Michel Houellebecq a-t-il anéanti ses lecteurs ?

Chronique du 31 décembre 2021, Anéantir de Michel Houellebecq, Flammarion éditeur 7 janvier 2021

730 pages de rêves. Un simili thriller politique genre méditation plus métaphysique que transcendantale. Une fois de plus le « génie littéraire français » se joue de nos questions angoissantes d’homme blanc engoncé, qui dans un costume trois pièces Hugo Boss, qui dans un chino soldé chez Bexley, magasin du boulevard Henri IV, qui dans un modèle 501 de Levis, braguette à boutons, moins pratique pour pisser, qui dans un polo Ralph Lauren manches longues. La liste n’est pas exhaustive, j’oubliais les fumeurs de Marlboro, contrebande espagnole remontée par des Fast Tracks, revendue trois fois son prix d’achat sur les boulevards.
Comment ce diable d’auteur sait-il que j’angoisse en 2027, façon 2022, avec un Zemmour tonitruant qui s’invite dans le débat comme un Judas honteux, le Pen qui dévisse façon cruciforme, Pécresse en belle-fille adorée des mères françaises, Macron égal à lui-même et une gauche en capilotade comme le nez et les joues d’Athanase Georgevitch le héros de Gaston Leroux dans Rouletabille chez le tsar, après l’éclatement de la bombe.
Je suis Paul Raison, 47 ans, haut fonctionnaire au ministère de l’économie et des finances, et mon père, Edouard, ancien agent secret est en train de mourir, alors que des attentats se déploient sur le territoire, ceci n’ayant rien à voir avec cela sauf pour l’homme blanc que je décris dans le premier paragraphe de cette chronique…
Ma femme, Prudence, ressemble à s’y tromper à Carrie-Anne Moss, l’actrice qui joue Trinity dans Matrix. Elle pourrait être une mère idéale pour les enfants que je désire mais je ne me résous pas à lui en faire un, non par conviction rousseauiste (je parle de Sandrine, pas de Jean-Jacques, vous l’aurez compris…) mais par simple angoisse plus qu’existentielle.
J’ai tout pour être heureux, Bruno (oui le vrai, mon patron) va se présenter au poste suprême dans la hiérarchie politique française et devrait m’emmener à l’Elysée dans ses valises…
Autrefois, il m’est arrivé de prier en l’église Notre-Dame-de-la-Nativité de Bercy, quai oblige, et je me repais toujours des paysages du Beaujolais et de leur production vieille de décennies sinon de siècles, malgré la farce annuelle du troisième jeudi de novembre qui sacrifie au désir de nouveauté des populations du monde entier.
Si vous êtes en train de lire « Certains lundis de la toute fin novembre, ou du début décembre, surtout lorsqu’on est célibataire, on a la sensation d’être dans le couloir de la mort. » vous n’êtes ni au bout de vos peines, ni au bout de vos surprises, vous avez la chance, heureux élus de l’aristocratie littéraire et journalistique, de commencer à vivre la vie de Paul Raison qui pour les lecteurs plébeïens verra le jour le 7 janvier…

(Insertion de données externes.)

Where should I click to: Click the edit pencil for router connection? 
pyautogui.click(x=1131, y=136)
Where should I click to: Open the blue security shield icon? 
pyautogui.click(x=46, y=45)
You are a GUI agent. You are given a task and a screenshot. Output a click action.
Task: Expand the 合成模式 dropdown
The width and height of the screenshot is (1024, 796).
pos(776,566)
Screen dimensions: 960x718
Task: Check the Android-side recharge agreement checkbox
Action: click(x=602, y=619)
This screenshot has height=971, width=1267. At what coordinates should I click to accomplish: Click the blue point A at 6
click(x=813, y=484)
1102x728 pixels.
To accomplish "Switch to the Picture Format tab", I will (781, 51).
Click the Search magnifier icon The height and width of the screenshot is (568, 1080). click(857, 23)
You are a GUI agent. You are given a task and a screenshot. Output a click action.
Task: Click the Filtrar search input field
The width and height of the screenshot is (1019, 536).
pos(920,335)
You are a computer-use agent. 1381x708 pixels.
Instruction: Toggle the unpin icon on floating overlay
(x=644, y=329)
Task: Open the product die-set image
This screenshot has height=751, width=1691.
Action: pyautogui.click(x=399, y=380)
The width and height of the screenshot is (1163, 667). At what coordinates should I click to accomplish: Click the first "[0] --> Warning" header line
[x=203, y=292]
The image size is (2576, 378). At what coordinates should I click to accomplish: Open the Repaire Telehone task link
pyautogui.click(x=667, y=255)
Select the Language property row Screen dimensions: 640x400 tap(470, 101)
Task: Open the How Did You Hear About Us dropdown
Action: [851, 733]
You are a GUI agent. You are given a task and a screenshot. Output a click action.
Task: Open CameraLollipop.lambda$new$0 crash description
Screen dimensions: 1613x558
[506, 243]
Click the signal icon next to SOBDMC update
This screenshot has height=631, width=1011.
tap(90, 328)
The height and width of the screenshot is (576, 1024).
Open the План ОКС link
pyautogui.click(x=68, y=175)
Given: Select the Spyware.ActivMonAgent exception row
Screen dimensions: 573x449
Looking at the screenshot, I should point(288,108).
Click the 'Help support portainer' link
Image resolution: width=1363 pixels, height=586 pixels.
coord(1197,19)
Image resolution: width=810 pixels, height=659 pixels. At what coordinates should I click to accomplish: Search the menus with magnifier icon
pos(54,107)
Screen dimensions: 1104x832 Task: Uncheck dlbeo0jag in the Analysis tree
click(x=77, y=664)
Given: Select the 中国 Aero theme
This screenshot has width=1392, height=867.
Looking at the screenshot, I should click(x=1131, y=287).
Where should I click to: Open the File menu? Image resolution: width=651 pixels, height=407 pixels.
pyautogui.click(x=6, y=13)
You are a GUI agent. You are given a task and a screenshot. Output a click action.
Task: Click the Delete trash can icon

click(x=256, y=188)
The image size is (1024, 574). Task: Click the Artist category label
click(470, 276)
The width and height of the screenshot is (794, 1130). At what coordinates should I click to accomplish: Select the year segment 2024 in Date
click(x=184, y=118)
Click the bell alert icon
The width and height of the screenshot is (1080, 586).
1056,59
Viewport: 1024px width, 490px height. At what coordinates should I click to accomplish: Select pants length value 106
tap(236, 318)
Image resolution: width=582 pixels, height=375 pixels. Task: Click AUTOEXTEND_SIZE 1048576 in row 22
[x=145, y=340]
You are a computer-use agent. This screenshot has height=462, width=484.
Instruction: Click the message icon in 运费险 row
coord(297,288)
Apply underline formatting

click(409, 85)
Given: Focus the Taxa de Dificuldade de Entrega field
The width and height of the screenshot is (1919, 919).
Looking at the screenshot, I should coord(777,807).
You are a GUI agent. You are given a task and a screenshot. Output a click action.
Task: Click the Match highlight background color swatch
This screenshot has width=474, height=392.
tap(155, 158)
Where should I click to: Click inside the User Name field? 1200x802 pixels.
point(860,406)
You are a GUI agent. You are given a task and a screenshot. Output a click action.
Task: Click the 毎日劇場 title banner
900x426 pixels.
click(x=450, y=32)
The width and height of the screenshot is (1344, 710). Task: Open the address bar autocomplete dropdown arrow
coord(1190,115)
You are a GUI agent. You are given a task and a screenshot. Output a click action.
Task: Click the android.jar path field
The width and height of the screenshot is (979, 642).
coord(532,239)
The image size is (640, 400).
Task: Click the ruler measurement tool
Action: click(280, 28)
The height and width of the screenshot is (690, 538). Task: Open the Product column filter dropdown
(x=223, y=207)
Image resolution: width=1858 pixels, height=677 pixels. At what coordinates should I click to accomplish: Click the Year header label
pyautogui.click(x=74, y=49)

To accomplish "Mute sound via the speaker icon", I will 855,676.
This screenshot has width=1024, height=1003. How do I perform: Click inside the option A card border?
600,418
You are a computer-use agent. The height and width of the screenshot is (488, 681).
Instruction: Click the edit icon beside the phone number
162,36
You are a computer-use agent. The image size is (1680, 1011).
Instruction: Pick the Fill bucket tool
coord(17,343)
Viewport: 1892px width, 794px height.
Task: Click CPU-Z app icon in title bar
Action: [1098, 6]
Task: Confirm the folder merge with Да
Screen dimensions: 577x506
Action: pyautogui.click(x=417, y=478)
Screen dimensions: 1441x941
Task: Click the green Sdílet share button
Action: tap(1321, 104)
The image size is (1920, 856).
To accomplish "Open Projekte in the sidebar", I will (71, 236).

Ajout du 31 janvier 2022 :
Après cette première lecture, j’ai scanné le texte, en reprenant mes notes de lectures, possibilité incomparable offerte par les fonctions de la liseuse.
J’ai retrouvé les nombreuses références aux symboles des années 1970-1980 et j’en ai fait deux quiz que vous pourrez jouer :
https://www.babelio.com/quiz/58162/Aneantir-la-nostalgie-Houellebecq
https://www.babelio.com/quiz/58181/Aneantir-la-nostalgie-Houellebecq-2

Anéantir contient plusieurs romans et plusieurs clefs de lecture :
– Le récit des attentats terroristes qui reste inachevé
– Le récit de l’élection présidentielle de 2027 à laquelle le Président en exercice ne peut se présenter puisqu’il a été réélu en 2022 (suivez mon regard). On y voit le président pousser la candidature d’un certain Benjamin Sarfati dont le « niveau en économie est celui d’un BAC G »…il est pour cette raison associé à Bruno Juge (avatar de Bruno LeMaire)…La coach Solène Signal, présidente du cabinet de consultant Confluences, se charge de faire monter les deux candidatures en puissance..
– Les rêves de Paul Raison émaillent le récit, et l’on croirait à des exercices imaginées par Sigmund Freud lui-même pour entraîner ses disciples à l’interprétation des rêves…
– Les histoires des différents couples est aussi un fil conducteur qui permet de mettre en perspective l’évolution des relations hommes femmes et de la lancinante question de la place de l’amour et du sexe dans notre société.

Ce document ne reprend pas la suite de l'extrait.